Для того, чтобы наш рассказ о бенгальских народных песнях был полным, его необходимо дополнить многочисленными и очень типичными для Бенгалии поэтическими произведениями, в которых особенно полно проявляются религиозные влияния и тенденции, — песнями баулу, муршид и марфат. Старые традиции связывают эти песни с древнейшими памятниками бенгальской литературы — песнями чарья, распространенными в X в. нашей эры.
Песни баулу являются единственным видом бенгальской народной поэзии, который систематически изучался в течение многих десятилетий. Это, вероятно, произошло потому, что религиозное содержание песен баулу импонировало правоверным приверженцам традиционной литературы. Одним из первых, кто обнаружил баулускую поэзию, был Рабиндранат Тагор. Он собирал эти песни, и в его собственных произведениях нередко чувствуется влияние стихотворений, которые он слышал из уст баулов.
Кто же такие баулы? Это мужчины, которые покидают дом и становятся нищими-аскетами, прославляя в песнях бога. Некоторые из песен они заимствуют у своих учителей, другие слагают сами. Баулы не являются духовными наставниками, они никогда не соблюдают никаких религиозных обрядов и ритуалов. Это не йоги, которые умерщвляют свое тело. Баулы считают своей целью выражение чувств безраздельной преданности богу, а самой лучшей формой этого выражения является восторженная песня. У них есть и свое учение, которое оказывает сильное влияние на поэзию. Это учение очень запутанно. Баулы учат, что правду, то есть высшую истину, лежащую в основе всех вещей: света, жизни, смерти и искупления, нельзя понять простым человеческим разумом. Истина — это своего рода вдохновение, которое нисходит в момент экстаза, полной экзальтации, отрешения от простых земных забот и радостей.
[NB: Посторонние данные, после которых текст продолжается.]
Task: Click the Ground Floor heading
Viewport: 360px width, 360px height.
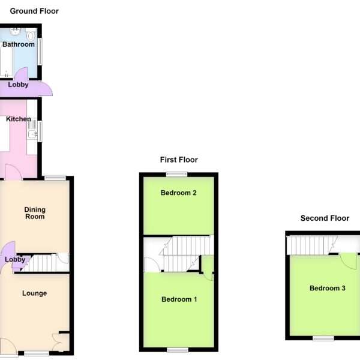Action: coord(34,11)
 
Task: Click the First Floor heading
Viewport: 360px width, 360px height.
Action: coord(179,160)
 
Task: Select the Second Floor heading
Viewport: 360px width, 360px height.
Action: coord(325,218)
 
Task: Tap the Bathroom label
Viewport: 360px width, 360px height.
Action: coord(19,44)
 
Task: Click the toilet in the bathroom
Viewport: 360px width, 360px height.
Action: coord(31,34)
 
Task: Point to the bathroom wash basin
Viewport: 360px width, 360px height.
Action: coord(16,32)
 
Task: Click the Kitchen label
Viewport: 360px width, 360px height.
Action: coord(19,119)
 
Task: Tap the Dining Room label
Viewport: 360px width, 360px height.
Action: coord(35,213)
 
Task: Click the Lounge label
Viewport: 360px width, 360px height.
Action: coord(34,293)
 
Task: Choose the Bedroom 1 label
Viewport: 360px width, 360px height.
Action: coord(179,299)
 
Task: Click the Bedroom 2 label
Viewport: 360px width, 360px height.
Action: coord(179,193)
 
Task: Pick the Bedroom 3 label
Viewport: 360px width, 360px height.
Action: coord(328,288)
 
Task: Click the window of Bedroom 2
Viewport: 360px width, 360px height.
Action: coord(177,175)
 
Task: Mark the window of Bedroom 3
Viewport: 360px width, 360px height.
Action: coord(323,338)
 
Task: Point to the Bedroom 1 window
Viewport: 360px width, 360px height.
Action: coord(178,350)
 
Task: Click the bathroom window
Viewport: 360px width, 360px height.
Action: coord(40,52)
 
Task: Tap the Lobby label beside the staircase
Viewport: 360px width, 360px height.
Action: coord(15,259)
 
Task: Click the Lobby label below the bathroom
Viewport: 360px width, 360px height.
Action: coord(18,85)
Некоторые баулы отождествляют высшие существа, которых они восхваляют в своих песнях, с индуистскими богами, но есть и немало таких, которые это тождество отвергают. Весьма наглядный урок из так называемого первоисточника я получил во время пребывания в Дакке.
Однажды в моей комнате появился небольшого роста человек в поношенной, но чисто выстиранной рубашке. Это был баул Абдул Барик. Его прислал ко мне проф. Мансуруддин, чтобы я ближе познакомился с этим интересным человеком и послушал его песни.
Наша беседа продолжалась все утро. Он спел мне несколько песен, а потом рассказал о себе. Я был очень удивлен, когда он сказал, что уже трижды менял религию. Он отрекся от индуизма и перешел в ислам, но уверял меня, что не является ни индусом, ни мусульманином, а просто баулом. Он бродил по восточно-бенгальским деревням и пел свои песни. После раздела Индии он остался в Пакистане, однако вскоре обнаружил, что здесь никто баулов не уважает. Поэтому он пересек границу и несколько лет провел в Западной Бенгалии. Затем он снова вернулся в Пакистан. Его тянуло на восток, и он надеялся, что условия в Пакистане изменились. Но его опять постигло разочарование, и он захотел вернуться в Индию. Однако теперь перейти границу было уже не так-то просто, его задержали и вернули назад.
Что касается поэзии баулов, то у меня создалось впечатление, что она в наши дни существует лишь благодаря старым сюжетам, образам и оборотам, которые нынешние сказители видоизменяют, не вникая в их смысл. Эту же мысль высказывали мои друзья, которым также случалось доверительно беседовать с баулами. Об этом свидетельствует и сравнение стихов современных баулов с творчеством прославленных баульских поэтов прошлого, например, Канаи или Лалана Факира.